Gali Girls ad promotes questionable "Jewish values"
The creators of the Gali Girls Chanukah video want you to think it's funny. (It actually says "It's Funny" on the website next to the video.)
The cartoon opens with a little girl in a pink midriff top and short pants, wearing make-up and playing with what I gather are supposed to be Barbie dolls. "I want to be just like you," the little girl says, eliciting a gasp for her stereotypical Jewish grandmother, who bemoans the unlikelihood that her granddaughter will grow up with "strong Jewish values" if she keeps playing with these "trashy, scantily clad" (voice of the announcer) dolls.
Gali Girls, which closely resemble the American Girl dolls, are "beautiful," "kind and compassionate" "vibrant," and most importantly, modestly dressed, "not like those other dolls." (When I looked at the outfits sold on the website, I found two that involved pants, all the rest were composed of skirts. There's also a "Sabbath bride" dress, which is frankly creepy. It looks like an actual bridal gown.)
At the end of the advertisement, the once skimpily dressed little girl has transformed into one who wears long sleeved shirts, long skirts (like all the Jewish women in the video) and lights Shabbat candles. Each Gali Girls comes with a Shabbat kit. This, and their modest clothing, are part of the Jewish values that the video assures you will be absorbed by those who play with them.

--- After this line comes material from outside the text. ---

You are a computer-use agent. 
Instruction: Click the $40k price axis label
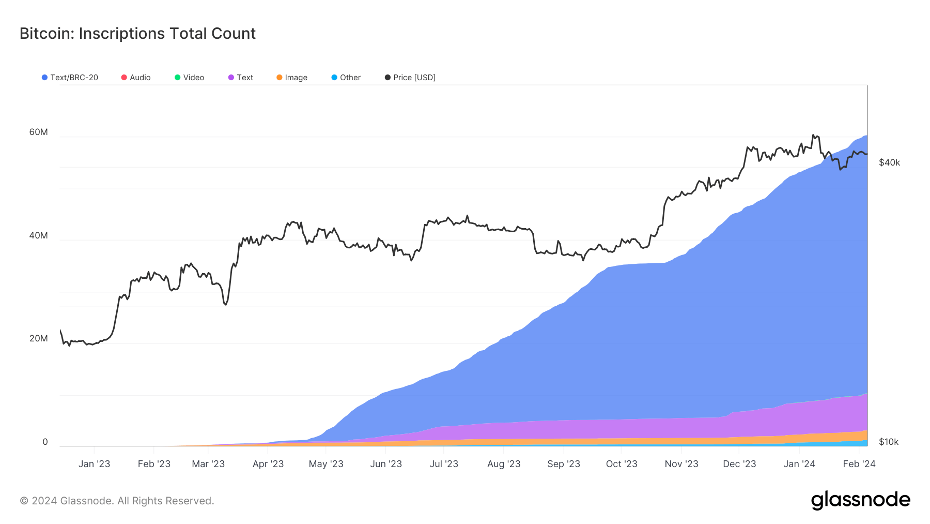(x=889, y=162)
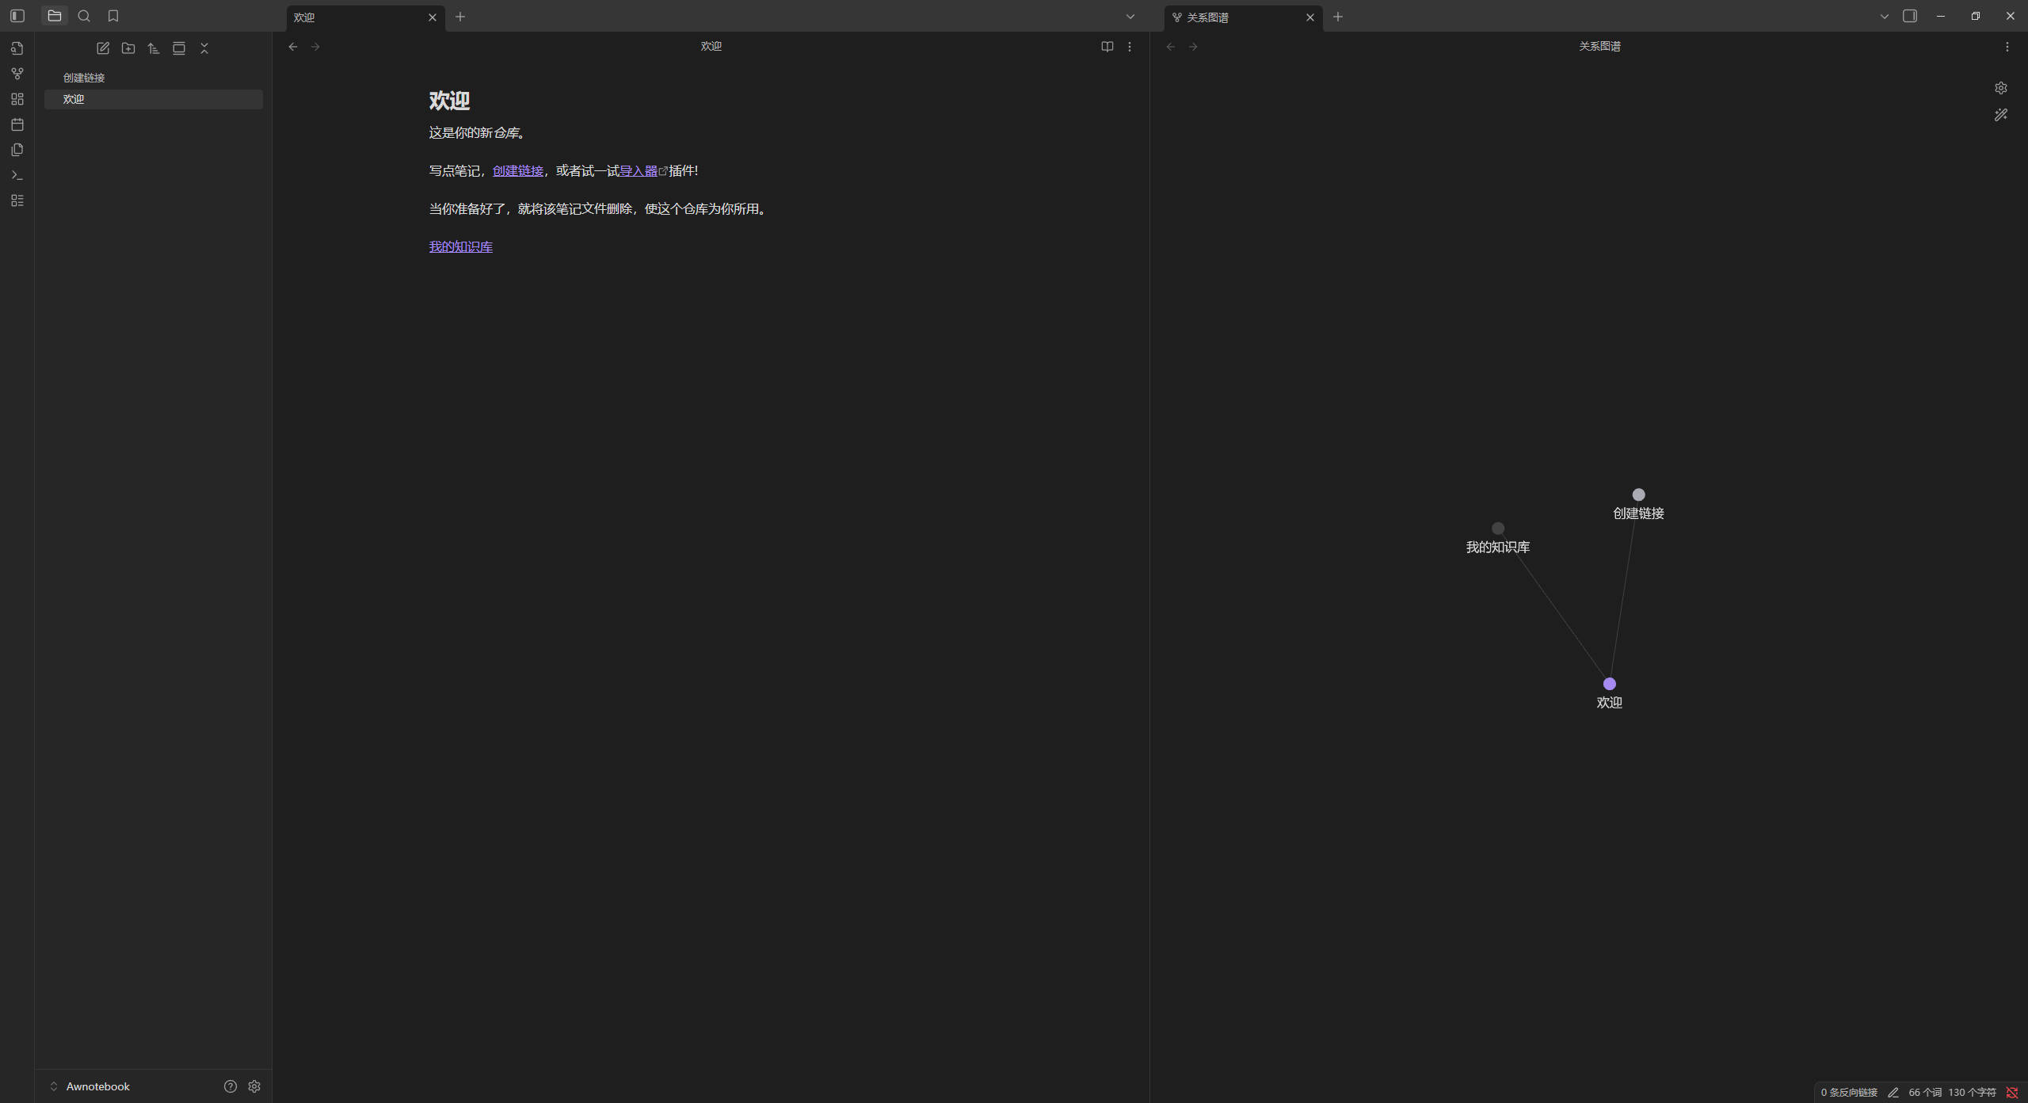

The Barbie franchise is problematic, to say the least. Her body is unachieveable, the race politics around her are deplorable, and after all this time, Ken is still anatomically incorrect. On the other hand, you know what Barbie has that the Gali Girls don't? Endless possibilities. She's been an astronaut, a rock star, a doctor, a viking princess (I checked the Barbie collector website, it's a thing), a figure skater, and a million other things. She can do and be all these things and still wear whatever she wants. (Barbie was also created by Ruth Mosko Handler, a Jewish woman.)
The truth is, even if we’re talking about a more nefarious doll, like one from the Bratz collection, perpetuating the idea that the way a woman dresses means she shouldn’t be taken seriously, or that she deserves to be ridiculed, discarded or harmed is misogyny at its worst. The Gali Girls are supposed to inspire pride in Jewish girls, but the foundation of this pride is the devaluing of other women and girls who do not look and dress like them. ("What do Gali Girls got that we don't got?" wonder the other dolls after they’ve been abandoned for the supposedly more morally upstanding ones. “Uh, clothes?” says the teddy bear in the corner.)
Surely there’s a better way to sell Jewish values, since apparently, we have to be in the business of selling them. Gali Girls come with a Shabbat kit, but what if she came with a book or a protest sign or a tool box? What if her Jewish identity was built on something besides the value of being modest? What if what made her Jewish was not the way she dressed, or her frumkeit, but the story and the identity that a girl gave to her? Indulge me, here. What if she could be anyone she wanted?